====== DOCUMENT EXTRACT

Wednesday, February 22, 2017

5 Things That Pissed Me Off Yesterday

Look... the color is drained out of my face.
In review, I have started each post with the same static theme, so I am going to continue that way. Why change? Who needs variation? We all like routine and scoff at progress, right?

Today starts with a pit of pissy and a lot of snark. I'm not angry...just passionate. I really exaggerate sometimes at my level of pissed off-ness.

So you thought I was dead? I might be because I am really exhausted and am just working out of a shell. There is no substance or internal pizzazz. 

Let me sum up my fears of existence:

A. I think I just exist, not live, on a plane or two. (not airplane-the other mathematical kind) Hey, I'm down here! Am I living? Not right now. I am existing. Sometimes I float between the two. Grad school. That's all I have to say about that. 

B. No sleep. Lack of sleep messes with a person's mind channeling. Can you say psycho?

C. My child is buzzing in teenage mode where she helps sporadically and then loves to sit on the couch and do nothing. Like literally. Sometimes, a momster grad student Nicole Curtis wannabe just needs a little assistant. Free type.

============

(TASKS FOR THIS EXERCISE)
• a. According to the blog post, what does lack of sleep mess with?
• b. Repeat the part of the blog post that begins at the words "A. I think I" and stops after the words "assistant. Free type.".

====== EXTRACTED ENTRIES

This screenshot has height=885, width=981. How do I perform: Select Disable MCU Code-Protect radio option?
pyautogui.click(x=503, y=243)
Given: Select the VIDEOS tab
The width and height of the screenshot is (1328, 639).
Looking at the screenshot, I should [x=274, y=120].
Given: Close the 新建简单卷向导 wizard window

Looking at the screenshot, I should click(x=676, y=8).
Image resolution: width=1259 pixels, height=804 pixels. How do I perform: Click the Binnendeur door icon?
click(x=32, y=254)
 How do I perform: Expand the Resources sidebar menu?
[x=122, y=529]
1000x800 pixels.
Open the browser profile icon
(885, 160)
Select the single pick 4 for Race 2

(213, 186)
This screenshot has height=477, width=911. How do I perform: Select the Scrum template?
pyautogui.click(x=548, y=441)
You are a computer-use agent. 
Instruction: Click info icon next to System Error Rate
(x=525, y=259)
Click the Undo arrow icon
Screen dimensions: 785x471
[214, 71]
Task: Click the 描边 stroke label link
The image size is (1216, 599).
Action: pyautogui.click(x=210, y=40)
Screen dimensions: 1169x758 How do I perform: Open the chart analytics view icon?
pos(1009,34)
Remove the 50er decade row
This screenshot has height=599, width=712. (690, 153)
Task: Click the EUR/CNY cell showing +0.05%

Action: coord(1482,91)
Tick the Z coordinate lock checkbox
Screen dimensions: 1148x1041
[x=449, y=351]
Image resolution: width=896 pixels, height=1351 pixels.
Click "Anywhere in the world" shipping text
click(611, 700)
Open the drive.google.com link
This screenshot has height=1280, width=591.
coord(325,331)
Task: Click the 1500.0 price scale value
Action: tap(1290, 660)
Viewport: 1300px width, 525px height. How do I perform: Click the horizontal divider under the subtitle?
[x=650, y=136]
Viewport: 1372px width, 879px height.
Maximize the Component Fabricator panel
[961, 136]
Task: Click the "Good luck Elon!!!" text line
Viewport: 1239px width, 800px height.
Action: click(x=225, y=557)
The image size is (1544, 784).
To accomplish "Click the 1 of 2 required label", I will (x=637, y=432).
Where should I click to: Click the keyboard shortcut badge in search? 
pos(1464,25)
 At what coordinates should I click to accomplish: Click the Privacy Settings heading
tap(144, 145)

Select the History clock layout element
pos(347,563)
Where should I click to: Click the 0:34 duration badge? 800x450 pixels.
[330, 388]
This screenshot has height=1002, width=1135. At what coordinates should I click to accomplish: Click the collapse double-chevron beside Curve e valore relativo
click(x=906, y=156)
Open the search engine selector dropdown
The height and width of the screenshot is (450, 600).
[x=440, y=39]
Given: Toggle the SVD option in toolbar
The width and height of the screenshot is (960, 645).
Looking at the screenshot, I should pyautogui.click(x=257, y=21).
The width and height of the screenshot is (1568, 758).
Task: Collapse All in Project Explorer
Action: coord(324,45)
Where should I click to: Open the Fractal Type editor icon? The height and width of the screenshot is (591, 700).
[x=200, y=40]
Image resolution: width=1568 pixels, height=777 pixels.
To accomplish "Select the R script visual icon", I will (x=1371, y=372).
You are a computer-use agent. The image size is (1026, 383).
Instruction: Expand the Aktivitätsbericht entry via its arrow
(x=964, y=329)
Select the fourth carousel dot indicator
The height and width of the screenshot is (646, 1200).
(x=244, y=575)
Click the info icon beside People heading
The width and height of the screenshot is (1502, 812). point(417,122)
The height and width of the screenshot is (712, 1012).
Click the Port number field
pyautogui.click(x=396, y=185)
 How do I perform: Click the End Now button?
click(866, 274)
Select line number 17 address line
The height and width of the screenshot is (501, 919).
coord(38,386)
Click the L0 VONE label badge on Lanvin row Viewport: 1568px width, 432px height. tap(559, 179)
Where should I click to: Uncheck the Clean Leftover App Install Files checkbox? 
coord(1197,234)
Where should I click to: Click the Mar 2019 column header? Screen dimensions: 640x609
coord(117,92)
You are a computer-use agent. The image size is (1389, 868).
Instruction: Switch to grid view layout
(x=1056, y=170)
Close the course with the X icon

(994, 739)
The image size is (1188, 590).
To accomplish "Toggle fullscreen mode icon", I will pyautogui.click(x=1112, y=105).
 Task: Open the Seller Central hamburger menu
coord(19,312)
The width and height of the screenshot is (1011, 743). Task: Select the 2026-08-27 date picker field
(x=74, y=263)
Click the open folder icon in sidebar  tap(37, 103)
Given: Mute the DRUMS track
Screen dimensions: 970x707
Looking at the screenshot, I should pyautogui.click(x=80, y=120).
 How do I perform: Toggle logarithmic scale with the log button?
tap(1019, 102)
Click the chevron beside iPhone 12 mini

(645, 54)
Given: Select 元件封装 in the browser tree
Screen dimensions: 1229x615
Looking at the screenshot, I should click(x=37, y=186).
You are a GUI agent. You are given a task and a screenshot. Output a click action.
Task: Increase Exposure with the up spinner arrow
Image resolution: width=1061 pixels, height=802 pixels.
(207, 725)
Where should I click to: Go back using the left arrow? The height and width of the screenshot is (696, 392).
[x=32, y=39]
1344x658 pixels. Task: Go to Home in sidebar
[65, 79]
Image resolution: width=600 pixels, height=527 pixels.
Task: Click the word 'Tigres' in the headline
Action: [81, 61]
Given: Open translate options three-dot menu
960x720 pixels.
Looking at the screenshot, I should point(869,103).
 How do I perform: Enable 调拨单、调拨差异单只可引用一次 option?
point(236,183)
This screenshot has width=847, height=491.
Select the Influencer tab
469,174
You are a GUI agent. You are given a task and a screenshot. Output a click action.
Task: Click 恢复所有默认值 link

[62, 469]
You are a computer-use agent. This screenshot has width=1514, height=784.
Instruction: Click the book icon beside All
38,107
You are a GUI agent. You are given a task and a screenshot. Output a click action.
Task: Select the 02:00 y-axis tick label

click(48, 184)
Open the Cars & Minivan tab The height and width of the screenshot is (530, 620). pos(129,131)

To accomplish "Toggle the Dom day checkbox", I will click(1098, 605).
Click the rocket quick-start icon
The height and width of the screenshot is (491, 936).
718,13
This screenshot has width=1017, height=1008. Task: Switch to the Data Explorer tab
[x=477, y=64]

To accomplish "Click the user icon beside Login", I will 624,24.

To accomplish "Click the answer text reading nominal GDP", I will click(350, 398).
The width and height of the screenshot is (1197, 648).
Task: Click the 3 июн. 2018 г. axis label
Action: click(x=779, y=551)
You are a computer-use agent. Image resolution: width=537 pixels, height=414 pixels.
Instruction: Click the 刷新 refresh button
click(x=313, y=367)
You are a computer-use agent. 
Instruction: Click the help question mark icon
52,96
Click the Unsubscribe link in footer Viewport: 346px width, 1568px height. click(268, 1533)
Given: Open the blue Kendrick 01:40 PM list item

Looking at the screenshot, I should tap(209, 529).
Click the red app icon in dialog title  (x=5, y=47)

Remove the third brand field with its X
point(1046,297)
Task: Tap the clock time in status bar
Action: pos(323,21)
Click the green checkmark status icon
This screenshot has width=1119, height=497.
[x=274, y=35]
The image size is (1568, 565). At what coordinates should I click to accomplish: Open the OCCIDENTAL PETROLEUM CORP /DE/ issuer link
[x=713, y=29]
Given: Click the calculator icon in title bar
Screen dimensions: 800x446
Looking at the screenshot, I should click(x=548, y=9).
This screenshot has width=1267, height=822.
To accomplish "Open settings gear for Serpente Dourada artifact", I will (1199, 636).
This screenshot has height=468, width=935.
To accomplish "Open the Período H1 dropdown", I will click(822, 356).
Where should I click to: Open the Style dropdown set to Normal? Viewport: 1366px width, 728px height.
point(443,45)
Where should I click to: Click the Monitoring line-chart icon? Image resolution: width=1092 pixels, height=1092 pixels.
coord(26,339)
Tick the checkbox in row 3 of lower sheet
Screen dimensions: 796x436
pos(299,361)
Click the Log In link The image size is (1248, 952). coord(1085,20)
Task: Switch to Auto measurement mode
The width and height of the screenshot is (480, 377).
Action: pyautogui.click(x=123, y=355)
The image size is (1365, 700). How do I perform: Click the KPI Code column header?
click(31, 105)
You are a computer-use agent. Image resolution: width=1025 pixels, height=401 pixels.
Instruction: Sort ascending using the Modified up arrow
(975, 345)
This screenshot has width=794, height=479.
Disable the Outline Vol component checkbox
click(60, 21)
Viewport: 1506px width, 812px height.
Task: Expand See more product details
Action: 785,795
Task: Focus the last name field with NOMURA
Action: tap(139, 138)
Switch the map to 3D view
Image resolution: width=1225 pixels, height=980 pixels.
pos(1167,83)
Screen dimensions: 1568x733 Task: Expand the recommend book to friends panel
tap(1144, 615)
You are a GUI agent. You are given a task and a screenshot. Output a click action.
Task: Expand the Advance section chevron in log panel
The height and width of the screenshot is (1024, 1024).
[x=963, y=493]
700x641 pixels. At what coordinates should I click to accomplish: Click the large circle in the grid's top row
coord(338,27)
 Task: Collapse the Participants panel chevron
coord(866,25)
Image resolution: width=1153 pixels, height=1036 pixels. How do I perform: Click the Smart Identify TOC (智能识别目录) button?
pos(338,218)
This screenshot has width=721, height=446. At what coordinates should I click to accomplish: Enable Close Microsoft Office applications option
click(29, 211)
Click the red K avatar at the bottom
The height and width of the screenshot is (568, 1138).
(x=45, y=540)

============

(ANSWERS BELOW)
• a. A person's mind channeling.

• b.
A. I think I just exist, not live, on a plane or two. (not airplane-the other mathematical kind) Hey, I'm down here! Am I living? Not right now. I am existing. Sometimes I float between the two. Grad school. That's all I have to say about that. 

B. No sleep. Lack of sleep messes with a person's mind channeling. Can you say psycho?

C. My child is buzzing in teenage mode where she helps sporadically and then loves to sit on the couch and do nothing. Like literally. Sometimes, a momster grad student Nicole Curtis wannabe just needs a little assistant. Free type.